As then it was the lot of the women of the revolution to labor for the emancipation of their country from foreign oppression, so let it be ours to labor for its redemption from the domestic foe — intemperance. And when the end shall have been achieved, we shall be prepared for the fulfillment of a higher and nobler destiny. Then our brothers, restored once more to their right minds, with a sober judgment and enlarged sense of duty, and a better appreciation of our rights, and their own, will cheerfully join with us in all honest and well directed efforts in all honest and well directed efforts for the enfranchisement of woman from the errors, the prejudices, and the wrongs of by-gone ages. Then will our rights be acknowledged in all their length and breadth, and then with him we may meet together to celebrate our national anniversary with mutual songs of rejoicing . . .
And may we not hope that our coming together at this time will be for good? — that the fires of patriotism will be revived in all our hearts, and an intense love of country be kindled upon many an altar which shall lead us to renew our labors in the noble work of redeeming our land from the blighting curse of the rum traffic?
Said a member of our legislature but a few days since on the floor of the Assembly, “if the knell of our departed liberty is ever heard in our republic, it will be amid the revels of the grog shops.”

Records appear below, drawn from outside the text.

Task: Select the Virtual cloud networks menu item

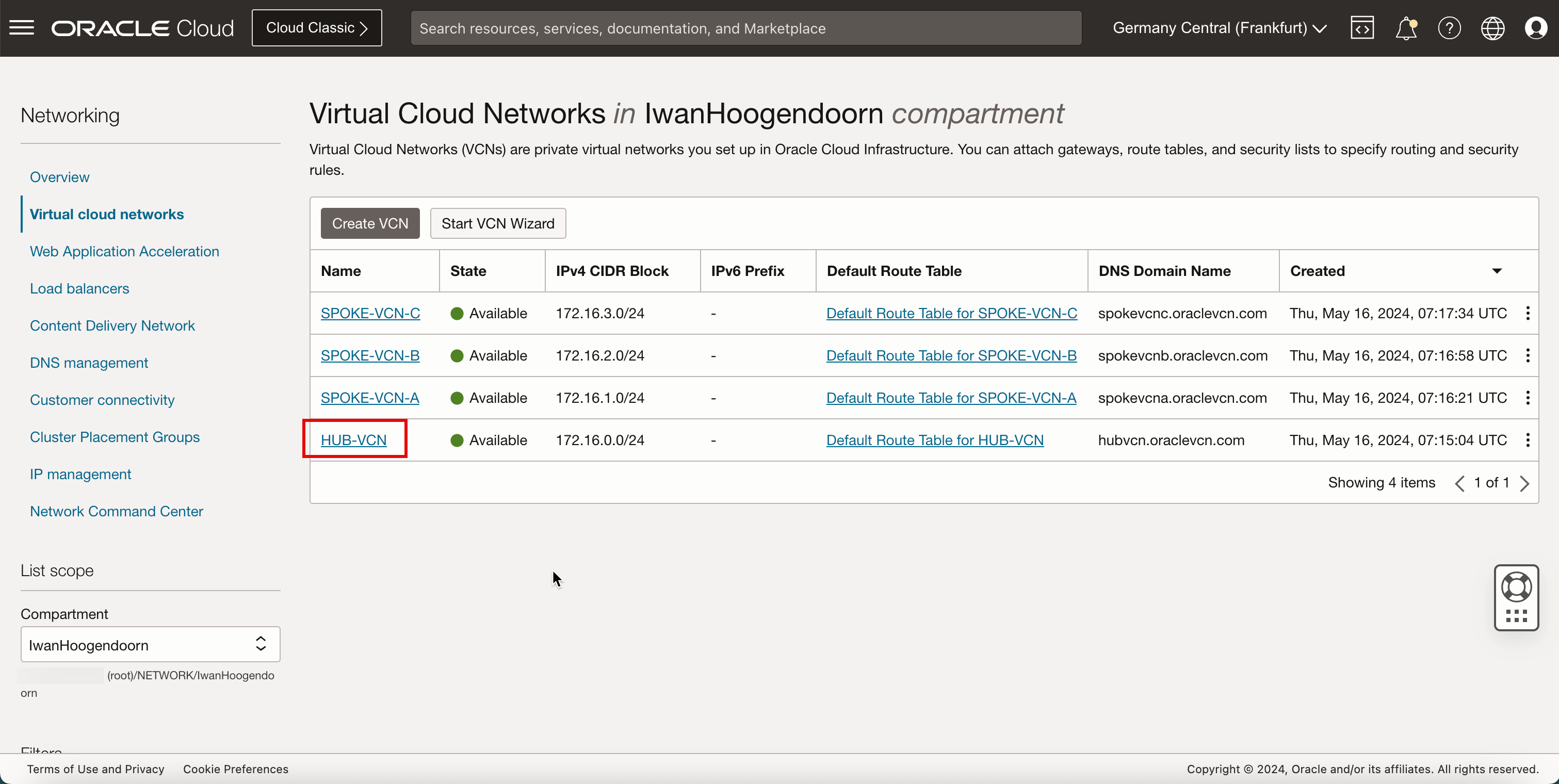Action: [107, 214]
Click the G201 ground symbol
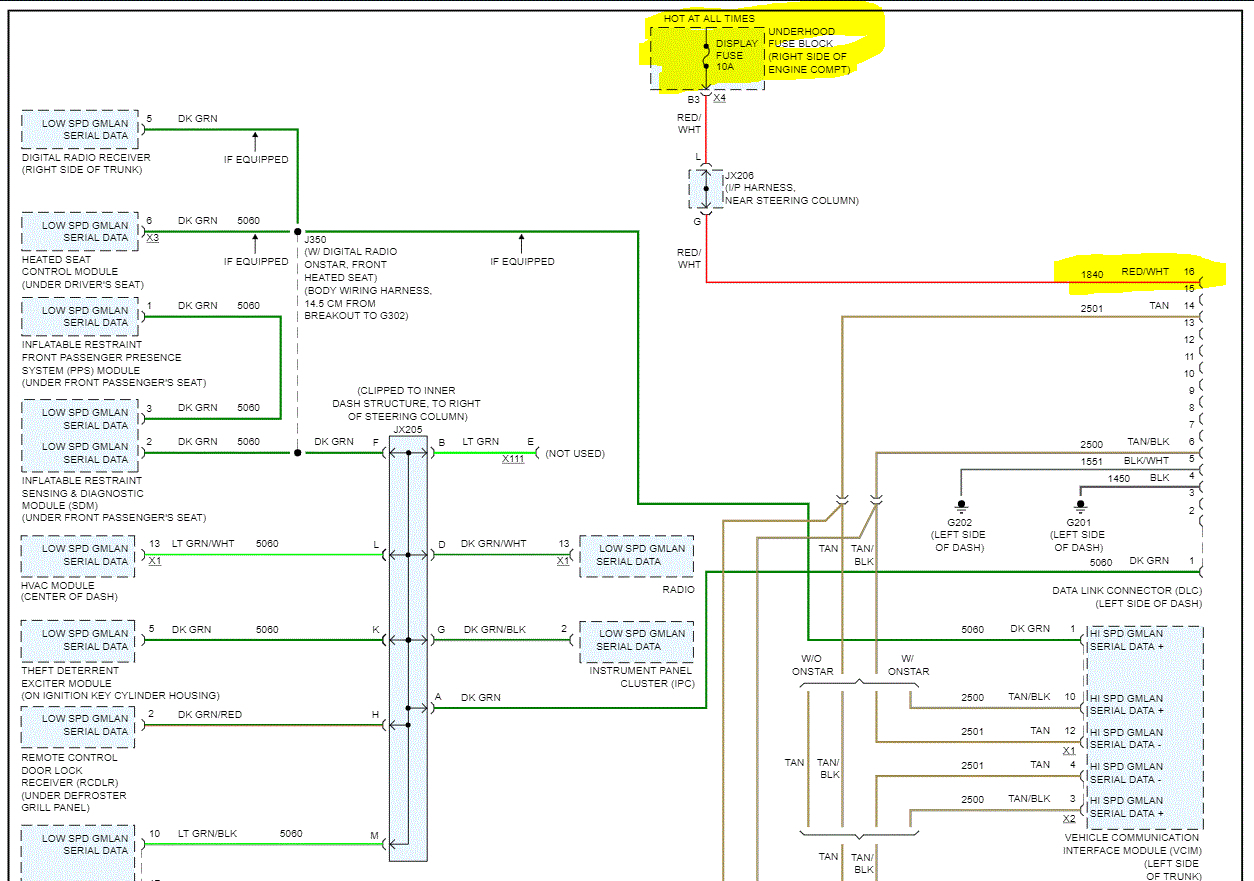Screen dimensions: 1254x881 1080,504
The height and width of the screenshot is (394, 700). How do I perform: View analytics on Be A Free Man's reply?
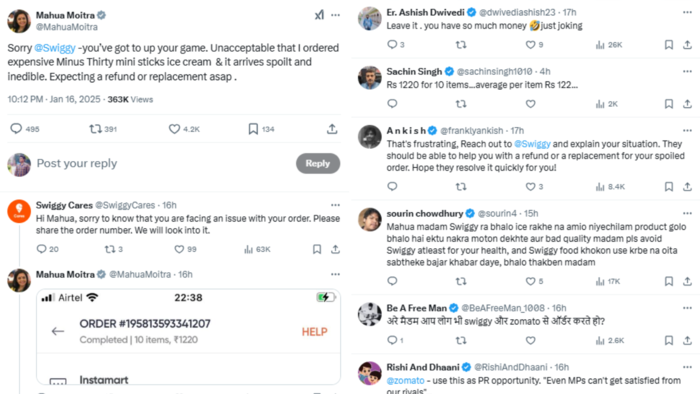610,340
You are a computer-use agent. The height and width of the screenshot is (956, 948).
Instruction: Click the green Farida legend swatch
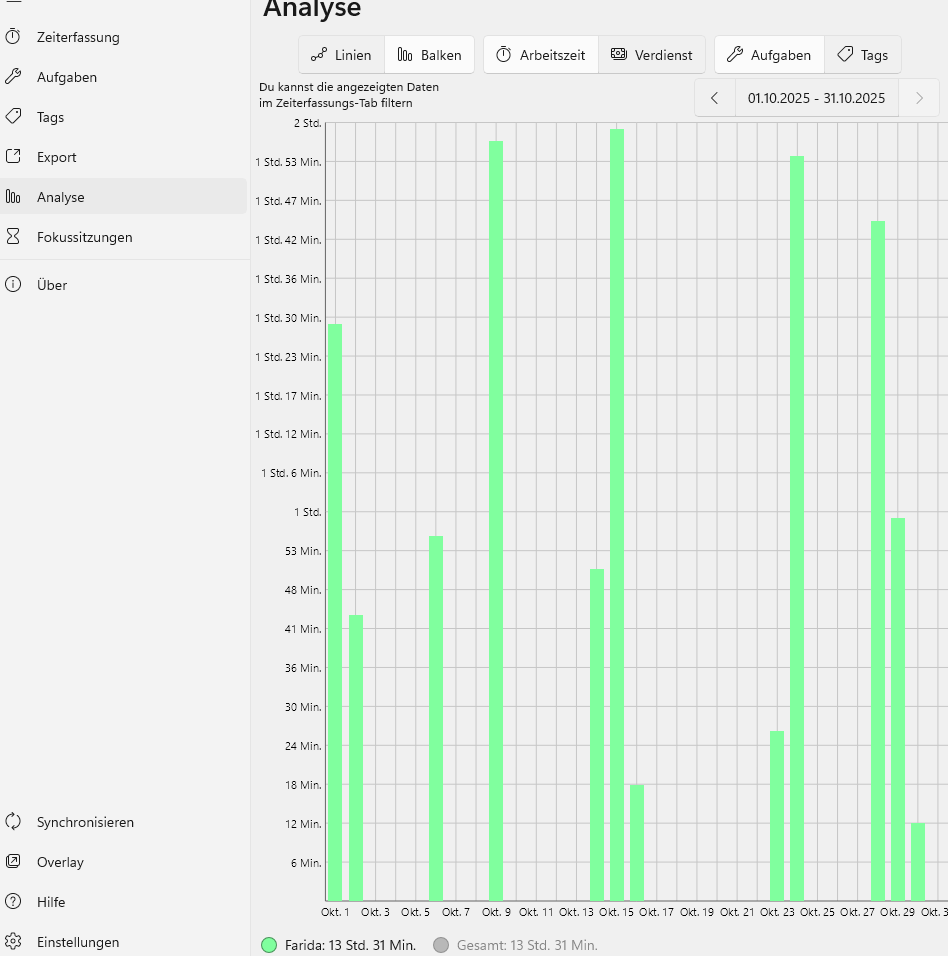tap(268, 945)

Then against an agent so fraught with danger to our free institutions, let us all make a new declaration of independence, and like the patriots of ’78 pledge to its support our lives, our fortunes, and our sacred honors. And what day could be more appropriate for the putting forth of such a declaration than that of our nation’s birthday? By each heart in this assembly such a declaration may and should be made, and let each one of us here today dedicate anew all the energies of which we are possessed to the prosecution of this second war of independence against the tyrant that now assails our liberties. Oh! that all who meet to celebrate this day, whether in the north or the south — the east or the far off west — would make such a declaration and resolve to follow it up with the zeal, devotion and self-sacrificing love of country, and forgetfulness of all personal considerations which have made immortal the names of those who declared our country free from foreign domination! Then might we justly hope that our freedom would survive the shock of ages, and that the tree of liberty planted here in this new world would extend its branches over the whole earth — blessing all people, nations and kindred. Then might we glory in the proud title of American citizens, and then might we point with feelings of exultation to the flag of our country, and with the poet exclaim,
Flag of the brave! thy folds shall fly
The sign of hope and triumph, high!
The signs of the time are auspicious. As the hearts of the people of 1776 were prepared for the Declaration of Independence, so now are the minds of the people of this day prepared for this second war of independence against the tyrant alcohol. Everywhere the conviction is becoming more and more universal that an end must be put to his destroying rule.
Within the present year, the people of Rhode Island, Vermont, and Michigan have declared themselves in favor of the law of prohibition and protection by a decisive, and in the last-named state by an overwhelming, majority. Maine and Massachusetts, where sch a law already existed, have not only denied all efforts for its repeal, but have made its provisions more effective and stringent.
New York would speak in similar tones could she be heard on this great question. On all sides, the cry is onward, onward to the rescue! And with the Maine Law for our watchword, how can we fail to triumph in a cause so holy?